↓↓↓

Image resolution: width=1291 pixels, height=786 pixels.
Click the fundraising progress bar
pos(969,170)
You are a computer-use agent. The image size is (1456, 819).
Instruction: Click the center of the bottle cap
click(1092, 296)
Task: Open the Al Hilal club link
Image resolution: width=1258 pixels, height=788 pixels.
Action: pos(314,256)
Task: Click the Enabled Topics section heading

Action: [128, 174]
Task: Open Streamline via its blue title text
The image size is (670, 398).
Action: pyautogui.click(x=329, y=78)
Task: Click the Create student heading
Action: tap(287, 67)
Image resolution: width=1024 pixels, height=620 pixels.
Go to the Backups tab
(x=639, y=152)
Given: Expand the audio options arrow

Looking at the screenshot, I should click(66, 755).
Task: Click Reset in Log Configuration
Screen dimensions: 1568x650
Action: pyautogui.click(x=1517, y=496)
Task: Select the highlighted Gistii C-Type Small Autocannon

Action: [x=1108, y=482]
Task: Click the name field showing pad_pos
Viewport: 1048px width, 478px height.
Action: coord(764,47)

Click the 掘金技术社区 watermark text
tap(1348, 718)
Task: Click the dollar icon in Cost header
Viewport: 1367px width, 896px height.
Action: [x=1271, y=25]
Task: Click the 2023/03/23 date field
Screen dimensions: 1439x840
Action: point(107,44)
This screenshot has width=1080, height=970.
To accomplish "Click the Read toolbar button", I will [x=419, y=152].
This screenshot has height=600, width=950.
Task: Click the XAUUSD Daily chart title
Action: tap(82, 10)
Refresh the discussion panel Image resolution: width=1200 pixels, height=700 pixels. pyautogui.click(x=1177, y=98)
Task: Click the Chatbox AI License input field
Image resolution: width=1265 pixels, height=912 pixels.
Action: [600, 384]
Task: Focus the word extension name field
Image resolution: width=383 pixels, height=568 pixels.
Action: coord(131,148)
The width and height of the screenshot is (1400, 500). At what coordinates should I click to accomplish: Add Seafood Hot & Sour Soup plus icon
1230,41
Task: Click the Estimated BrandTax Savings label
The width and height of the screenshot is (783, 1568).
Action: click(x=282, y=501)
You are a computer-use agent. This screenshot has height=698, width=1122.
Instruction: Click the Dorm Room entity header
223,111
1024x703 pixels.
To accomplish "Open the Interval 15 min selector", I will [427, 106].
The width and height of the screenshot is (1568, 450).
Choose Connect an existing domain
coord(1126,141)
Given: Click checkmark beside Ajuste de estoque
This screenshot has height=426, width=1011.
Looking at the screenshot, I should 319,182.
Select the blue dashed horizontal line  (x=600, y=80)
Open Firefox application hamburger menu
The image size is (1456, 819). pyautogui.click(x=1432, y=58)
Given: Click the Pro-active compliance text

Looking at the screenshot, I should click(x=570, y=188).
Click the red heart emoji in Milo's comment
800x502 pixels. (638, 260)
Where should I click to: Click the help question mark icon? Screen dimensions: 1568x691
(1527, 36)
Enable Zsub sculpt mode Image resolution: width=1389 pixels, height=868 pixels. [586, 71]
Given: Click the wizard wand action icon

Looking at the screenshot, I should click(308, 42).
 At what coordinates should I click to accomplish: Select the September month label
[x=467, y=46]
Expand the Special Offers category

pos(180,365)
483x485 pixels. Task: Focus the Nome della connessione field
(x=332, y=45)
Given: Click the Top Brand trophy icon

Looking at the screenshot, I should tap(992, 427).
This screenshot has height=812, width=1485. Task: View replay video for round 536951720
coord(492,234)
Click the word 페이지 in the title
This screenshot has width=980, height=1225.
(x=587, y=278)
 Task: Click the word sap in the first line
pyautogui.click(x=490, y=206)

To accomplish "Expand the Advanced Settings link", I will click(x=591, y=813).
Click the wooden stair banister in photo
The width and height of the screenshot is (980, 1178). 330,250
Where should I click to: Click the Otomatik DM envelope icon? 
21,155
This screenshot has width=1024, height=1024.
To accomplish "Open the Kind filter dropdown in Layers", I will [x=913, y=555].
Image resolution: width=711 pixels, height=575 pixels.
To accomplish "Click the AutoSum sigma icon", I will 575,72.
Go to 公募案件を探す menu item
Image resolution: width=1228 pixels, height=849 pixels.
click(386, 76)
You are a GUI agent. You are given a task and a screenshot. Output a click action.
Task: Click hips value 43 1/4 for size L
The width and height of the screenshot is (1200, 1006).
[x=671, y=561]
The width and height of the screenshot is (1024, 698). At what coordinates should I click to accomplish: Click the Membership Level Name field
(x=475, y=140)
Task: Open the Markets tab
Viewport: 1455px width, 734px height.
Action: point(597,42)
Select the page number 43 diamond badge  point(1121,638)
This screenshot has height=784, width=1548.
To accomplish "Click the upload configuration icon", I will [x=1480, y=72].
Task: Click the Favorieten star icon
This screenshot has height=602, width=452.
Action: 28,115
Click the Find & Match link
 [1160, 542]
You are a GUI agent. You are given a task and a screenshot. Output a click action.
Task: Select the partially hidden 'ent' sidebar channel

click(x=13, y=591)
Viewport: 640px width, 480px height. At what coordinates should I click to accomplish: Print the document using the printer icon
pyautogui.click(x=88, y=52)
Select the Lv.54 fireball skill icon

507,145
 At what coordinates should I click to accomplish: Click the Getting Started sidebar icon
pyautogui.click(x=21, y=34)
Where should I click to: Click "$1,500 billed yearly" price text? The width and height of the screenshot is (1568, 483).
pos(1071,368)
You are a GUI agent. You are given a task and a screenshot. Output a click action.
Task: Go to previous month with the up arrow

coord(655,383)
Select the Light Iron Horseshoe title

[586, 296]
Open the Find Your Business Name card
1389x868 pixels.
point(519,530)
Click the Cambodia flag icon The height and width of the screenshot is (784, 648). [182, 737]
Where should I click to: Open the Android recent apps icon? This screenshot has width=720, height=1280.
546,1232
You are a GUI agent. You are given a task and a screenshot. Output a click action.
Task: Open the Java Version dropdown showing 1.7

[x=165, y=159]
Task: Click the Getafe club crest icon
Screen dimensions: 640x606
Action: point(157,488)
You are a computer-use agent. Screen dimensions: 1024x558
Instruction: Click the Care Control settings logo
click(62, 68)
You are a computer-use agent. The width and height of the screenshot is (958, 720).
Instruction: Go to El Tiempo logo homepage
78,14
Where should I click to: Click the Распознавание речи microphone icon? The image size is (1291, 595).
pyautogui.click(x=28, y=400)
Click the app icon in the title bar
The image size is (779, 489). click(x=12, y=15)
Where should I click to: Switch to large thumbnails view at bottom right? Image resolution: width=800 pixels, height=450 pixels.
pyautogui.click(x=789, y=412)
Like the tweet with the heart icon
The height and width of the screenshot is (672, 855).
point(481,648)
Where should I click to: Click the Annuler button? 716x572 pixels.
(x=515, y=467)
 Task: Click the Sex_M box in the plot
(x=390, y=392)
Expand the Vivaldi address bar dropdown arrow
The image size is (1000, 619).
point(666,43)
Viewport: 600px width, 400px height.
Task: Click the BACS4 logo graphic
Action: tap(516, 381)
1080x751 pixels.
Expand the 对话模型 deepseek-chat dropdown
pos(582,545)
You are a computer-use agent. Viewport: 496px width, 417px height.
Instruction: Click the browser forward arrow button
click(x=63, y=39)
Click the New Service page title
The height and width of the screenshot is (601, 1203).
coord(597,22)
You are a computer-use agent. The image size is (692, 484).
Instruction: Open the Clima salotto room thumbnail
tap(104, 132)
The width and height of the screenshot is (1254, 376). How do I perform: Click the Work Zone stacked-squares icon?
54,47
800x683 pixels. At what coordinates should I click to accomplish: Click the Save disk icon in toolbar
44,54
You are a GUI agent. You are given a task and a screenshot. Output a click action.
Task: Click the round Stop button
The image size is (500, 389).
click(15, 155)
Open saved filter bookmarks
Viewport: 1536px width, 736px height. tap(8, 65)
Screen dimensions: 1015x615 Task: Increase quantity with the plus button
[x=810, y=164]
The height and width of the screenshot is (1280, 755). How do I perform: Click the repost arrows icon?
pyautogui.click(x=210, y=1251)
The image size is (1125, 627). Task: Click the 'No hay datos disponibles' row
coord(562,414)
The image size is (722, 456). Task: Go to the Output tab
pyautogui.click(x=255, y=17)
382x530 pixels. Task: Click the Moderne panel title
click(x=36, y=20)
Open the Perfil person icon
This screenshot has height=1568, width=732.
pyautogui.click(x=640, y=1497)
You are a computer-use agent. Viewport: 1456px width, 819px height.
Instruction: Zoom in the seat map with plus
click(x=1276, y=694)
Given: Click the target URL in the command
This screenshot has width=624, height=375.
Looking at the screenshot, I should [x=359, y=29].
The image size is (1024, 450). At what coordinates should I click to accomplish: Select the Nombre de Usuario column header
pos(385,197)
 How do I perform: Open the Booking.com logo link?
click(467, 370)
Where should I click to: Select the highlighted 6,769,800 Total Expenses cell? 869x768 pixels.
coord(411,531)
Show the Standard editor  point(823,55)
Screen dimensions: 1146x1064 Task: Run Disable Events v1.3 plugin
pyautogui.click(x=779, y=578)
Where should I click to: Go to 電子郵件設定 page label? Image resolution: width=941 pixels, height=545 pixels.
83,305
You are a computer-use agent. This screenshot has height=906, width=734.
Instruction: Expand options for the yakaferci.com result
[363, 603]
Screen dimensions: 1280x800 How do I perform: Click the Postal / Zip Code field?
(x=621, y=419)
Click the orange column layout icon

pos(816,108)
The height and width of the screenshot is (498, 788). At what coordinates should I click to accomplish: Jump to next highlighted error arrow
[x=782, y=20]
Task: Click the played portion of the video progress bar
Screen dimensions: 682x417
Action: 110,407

↑↑↑

Exercise:
Report how many lines of the listing carry the word "club", and add nothing.

Your solution:
2